ESERCIZI PROPOSTI:
**a)** Nella recensione del «Convitto», quali sono tutte le definizioni di romanzo che vengono attribuite al libro?
**b)** Prosegui la recensione del «Convitto» dopo l'ultima frase riportata.

BRANO:
____________
Voci da mondi diversi. Europa dell'Est
Serhij Žadan, “Il convitto”
Ed. Voland, trad. G. Brogi, M. Prokopovy,
pagg. 320, Euro 17,00
Il romanzo “Il convitto” di Serhij Žadan si svolge in tre giorni, durante questa guerra. Nessun luogo geografico è precisato, tranne ‘il confine’ che è nelle immediate vicinanze. Paša ficca alcune cose nello zaino e lascia la casa dove abita con il vecchio padre e la sorella per andare a prendere il nipote tredicenne Saša, in un convitto in città. Saša è figlio della sorella, sapremo poi che soffre di epilessia- un ragazzo non amato di cui, però, Paša si sente responsabile: in quei tre giorni si rimprovererà più volte di non averlo riportato prima a casa. Prima, quando non era ancora diventato così difficile e pericoloso muoversi.
Romanzo di viaggio (diverso da qualunque
altro si sia letto), romanzo di guerra (così confusa, si scrutano le bandiere
per capire se si ha davanti l’invasore), romanzo di una duplice formazione (di
zio e nipote), romanzo di un riavvicinamento famigliare- è tutto questo, “Il
convitto”.
In tempi normali andare in città, al convitto, sarebbe stata una breve distanza, ma, tra deviazioni, soste forzate per scampare al fuoco nemico, ritornare sui propri passi per aggirare punti pericolosi ci erano voluti tre giorni e a Paša, ad un certo punto, era sembrato di essersi mosso come un orso in un circo, che gira sempre su se stesso.
La
domanda a cui Paša deve spesso rispondere è perché mai non sia fra le fila di
chi combatte. Gli è sufficiente mostrare una sua mano per provare la sua
invalidità. Fa l’insegnante, Paša, e sembra che questo gli conferisca una certa
autorevolezza. Ma- e lo sa solo lui- a Paša non piace insegnare, non riesce a
comunicare con i ragazzini, neppure con suo nipote. Quando incontra la
direttrice e l’insegnante di educazione fisica del convitto, Paša ha un esempio
di come dovrebbe essere anche lui. Dell’insegnante resterà un cappotto
crivellato di colpi e insanguinato- è questo che spinge Paša ad assumere il
ruolo di portavoce per la sua gente ammassata in un riparo di fortuna, per
fargli avere dai ‘nostri’ un servizio di cucina con un pasto caldo?
____________
SEZIONE DATI:
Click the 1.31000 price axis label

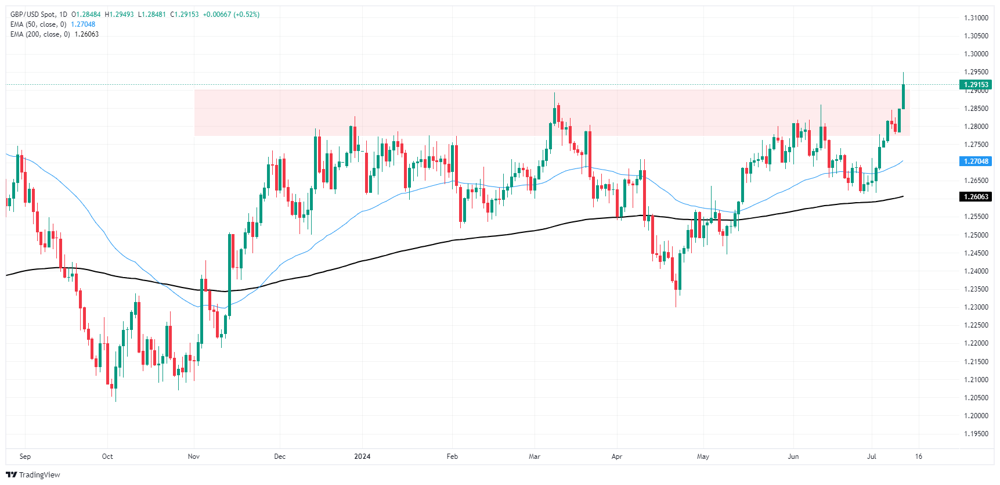(976, 18)
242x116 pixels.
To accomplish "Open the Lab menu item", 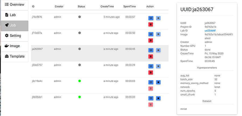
____________
SOLUZIONI:
**a)** Romanzo di viaggio, romanzo di guerra, romanzo di una duplice formazione (di zio e nipote) e romanzo di un riavvicinamento famigliare.

**b)**
Il qualunquista Paša, che non si interessa a niente, che non prende parte agli eventi drammatici intorno a lui, si risveglia ad una nuova consapevolezza. È obbligato a farlo, non da ultimo per un senso di responsabilità nei confronti del nipote che dapprima è il suo antagonista, che sembra faccia apposta a sfidarlo, a prendersi gioco di lui, a fingersi più adulto di quanto non sia.
Zio e nipote cambiano. Lentamente, con la stessa lentezza con cui il loro cammino di ritorno a casa procede, fra macerie e morti, con cui le ore di quei tre giorni non sembrano passare mai. Se era lo zio dapprima a temere per l’epilessia del nipote, poi è il nipote a preoccuparsi per i problemi di cuore dello zio, se era lo zio a tirare fuori una scatoletta dallo zaino (e a tagliarsi per cercare di aprirla, maldestro con una sola mano) e ad offrirla a Saša, dopo è Saša a porgergli la cioccolata che aveva messo da parte.
C’è un colore dominante nel romanzo di
Serhij Žadan- il grigio. Grigio della pioggia sottile, della neve sporca, delle
macerie, degli edifici in rovina, perfino delle persone che Paša incontra.
Sembrano tutti fantasmi in sporchi lenzuoli. C’è un’atmosfera dominante, pure
quella grigia. Di paura, di incertezza, di disperazione, di morte. Ed è in
questo grigiore che si spalanca il baratro tra la letteratura occidentale e
quella dei paesi che una volta erano ‘oltre cortina’. È come se i ‘nostri’
romanzi potessero crogiolarsi nell’irrilevanza, mentre i ‘loro’ hanno qualcosa
di importante e di vitale da comunicare, da rendere assolutamente necessaria la
loro lettura.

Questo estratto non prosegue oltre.